* [Text excerpt]:
↓↓↓
MNIST as a Graph: Tensor-Native Node Classification with TGraphX
MNIST has been the field's "Hello, World" dataset since the 1990s. Most modern uses skip it — CIFAR-10 and ImageNet have replaced it for image classification benchmarks. But MNIST remains useful as a teaching dataset: small, simple, well-understood, and perfect for demonstrating workflows.
This tutorial uses MNIST as the substrate for showing how TGraphX handles image-as-graph workflows. We convert each MNIST image into a patch graph, train a tensor-aware node classifier, and audit the run.
Setup
pip install tgraphx
pip install "tgraphx[pillow]" # for image dataset loading
You need PyTorch ≥ 1.13 and torchvision (installed automatically as a TGraphX dependency).
Step 1: Load MNIST
import torch
import torchvision
from torchvision import transforms
transform = transforms.Compose([transforms.ToTensor()])
dataset = torchvision.datasets.MNIST(
root="./data", train=True, download=True, transform=transform,
)
print(f"Dataset size: {len(dataset)}")
image_0, label_0 = dataset[0]
print(f"Image shape: {image_0.shape}, label: {label_0}")
# Image shape: torch.Size([1, 28, 28]), label: 5
Each MNIST image is [1, 28, 28] — single channel, 28x28 pixels.
Step 2: Convert images to patch graphs
The idea: divide each image into 7x7 patches (producing 4x4 = 16 patches), then build a graph where adjacent patches are connected.
import tgraphx as tgx
# Take one image as an example
image = image_0 # shape [1, 28, 28]
# Convert to patch graph
patches, edge_index = tgx.image_to_patch_graph(image, patch_size=7)
# patches.shape: [16, 1, 7, 7] — 16 nodes, each a 7x7 patch
# edge_index.shape: [2, E] — grid-adjacent connections
tgx.image_to_patch_graph returns the patch tensor and an edge index where adjacent patches in the grid are connected. The result is a graph with 16 nodes; each node carries a 7x7 patch as its feature.
Step 3: Build the full dataset
For node-classification across all images, we need a single big graph or per-image graphs. Let's go with per-image:
def image_to_graph(image, label):
patches, edge_index = tgx.image_to_patch_graph(image, patch_size=7)
# Use the image's overall label for each patch node — simple supervision
node_labels = torch.full((patches.shape[0],), label.item() if hasattr(label, 'item') else label, dtype=torch.long)
↑↑↑
* [Source excerpt]:
↓↓↓
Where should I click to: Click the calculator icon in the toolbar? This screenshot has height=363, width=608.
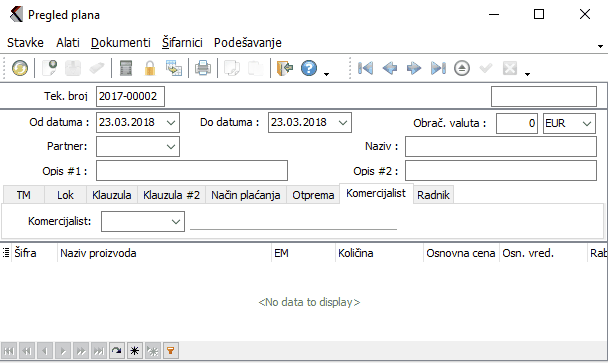click(126, 68)
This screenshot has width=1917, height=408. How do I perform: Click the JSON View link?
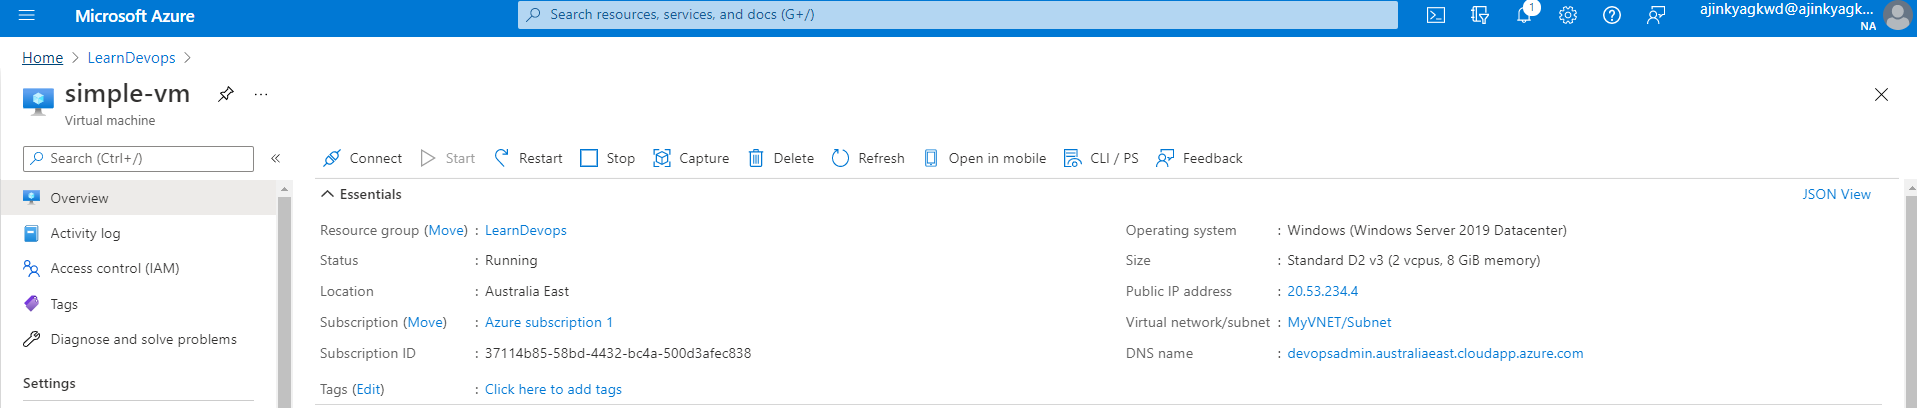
↑↑↑
* [Task prompt]:
Continue the MNIST patch-graph tutorial from the point where it stops.

* [Result for this exercise]:
return tgx.Graph(x=patches, edge_index=edge_index, labels=node_labels)
# Build a batch of graphs
graphs = [image_to_graph(img, lbl) for img, lbl in [(image_0, label_0)]]
In a real experiment you would batch many graphs. For this tutorial we will use a single combined graph constructed by concatenating patches across many images, with appropriate edge index offsets.
Step 4: Concatenate into a single training graph
def build_combined_graph(dataset, num_images=1000, patch_size=7):
all_patches = []
all_labels = []
all_edges = []
offset = 0
for i in range(num_images):
img, lbl = dataset[i]
patches, ei = tgx.image_to_patch_graph(img, patch_size=patch_size)
all_patches.append(patches)
all_labels.append(torch.full((patches.shape[0],), lbl, dtype=torch.long))
all_edges.append(ei + offset) # offset edge indices
offset += patches.shape[0]
x = torch.cat(all_patches, dim=0)
y = torch.cat(all_labels, dim=0)
edge_index = torch.cat(all_edges, dim=1)
return tgx.Graph(x=x, edge_index=edge_index, labels=y)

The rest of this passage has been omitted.